SAWT BEIRUT INTERNATIONAL

| 19 April 2024, Friday |

Experts warn first-ever rain in Greenland ice sheet shows risks of climate change

Rain is generally a good thing, but when rain poured on the highest point of the Greenland ice sheet for the first time in recorded history in August, it didn’t even make the news.
However, rain in a country known for its severe cold foreshadows a future that would alter global coastlines and submerge entire towns.

The US Snow and Ice Data Center stated that rain was seen for many hours on August 14 at a measurement site more than 3,000 metres (9,800 feet) above the sheet.

“This is an extreme event as it may never have happened before. This is probably a sign of global warming.,” Martin Stendel, a researcher at the Danish Meteorological Institute, said.

Only nine times in the past 2,000 years have temperatures at the pinnacle of the sheet reached above freezing. Three of those incidents have occurred in the last ten years, although there was no rain on the prior two occasions, in 2012 and 2019, he said.
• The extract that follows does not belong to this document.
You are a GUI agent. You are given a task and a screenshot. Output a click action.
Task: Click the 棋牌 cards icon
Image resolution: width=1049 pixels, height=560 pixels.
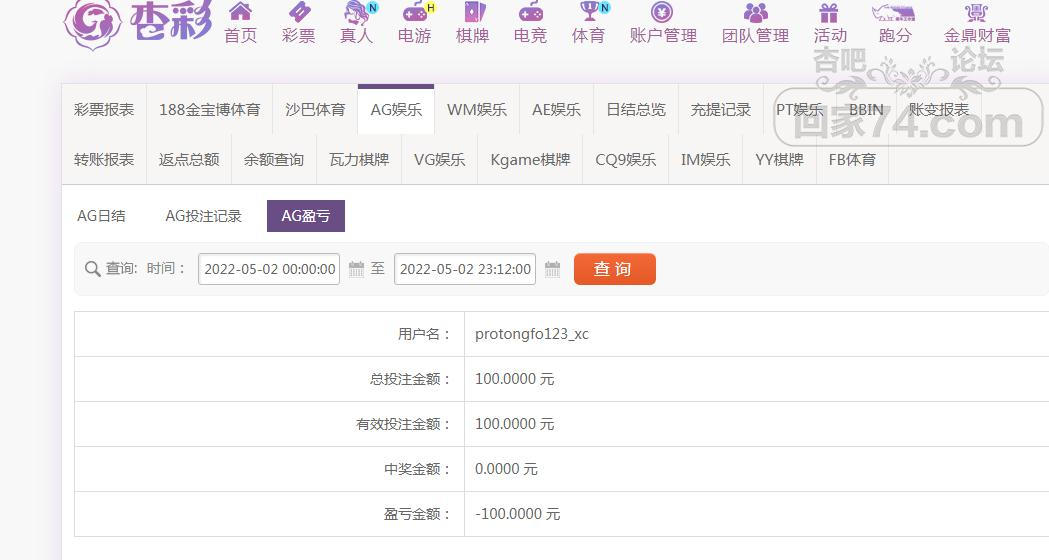pos(472,13)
Temperatures must be above or just below zero degrees Celsius for the rain to fall, indicating the danger that rising temperatures pose to the world’s second-largest ice sheet, behind Antarctica.
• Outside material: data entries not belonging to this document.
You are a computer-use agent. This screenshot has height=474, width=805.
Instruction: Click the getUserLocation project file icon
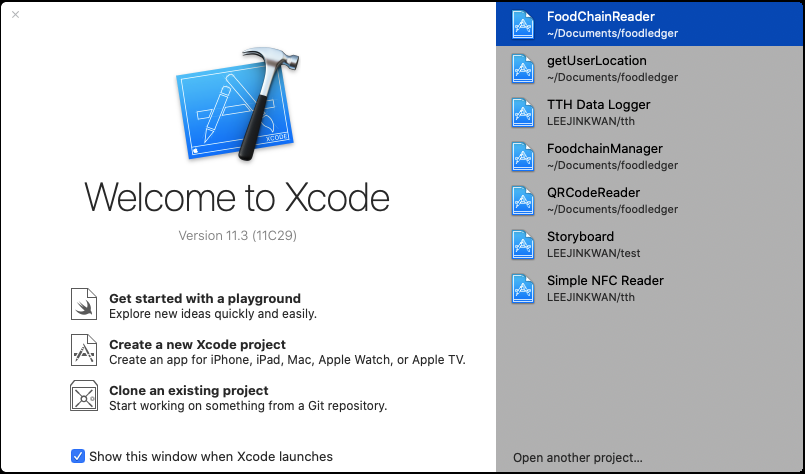(x=523, y=68)
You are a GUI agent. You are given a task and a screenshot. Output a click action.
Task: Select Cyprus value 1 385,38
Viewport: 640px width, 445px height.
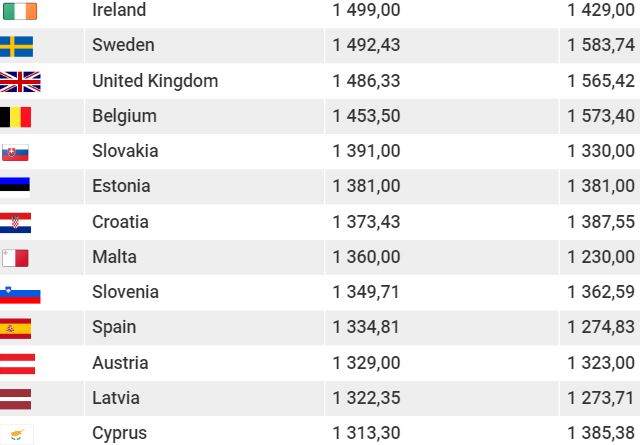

Outside of Antarctica, the Greenland ice sheet has four times the amount of ice as all other glaciers and ice fields combined.

Greenland, the world’s largest island, is more than 36,000 times the size of Manhattan and is covered in ice that is thousands of feet thick in many areas.

The ice sheet disintegrates as carbon dioxide and methane collect in our atmosphere, causing our planet to heat (the last six years have been the warmest on record).

In the last decade, Greenland has lost more ice than it did in the previous century.

In a paper published two years ago in Nature, a respected scientific publication, a group of climate scientists estimated that if Greenland continues to melt, tens of millions of people might face annual floods and displacement by 2030 – less than nine years from now.

By the end of the century, when Antarctica, which has far more ice than Greenland, begins a phase of catastrophic melting, the number of people at risk of flooding might have risen to about half a billion.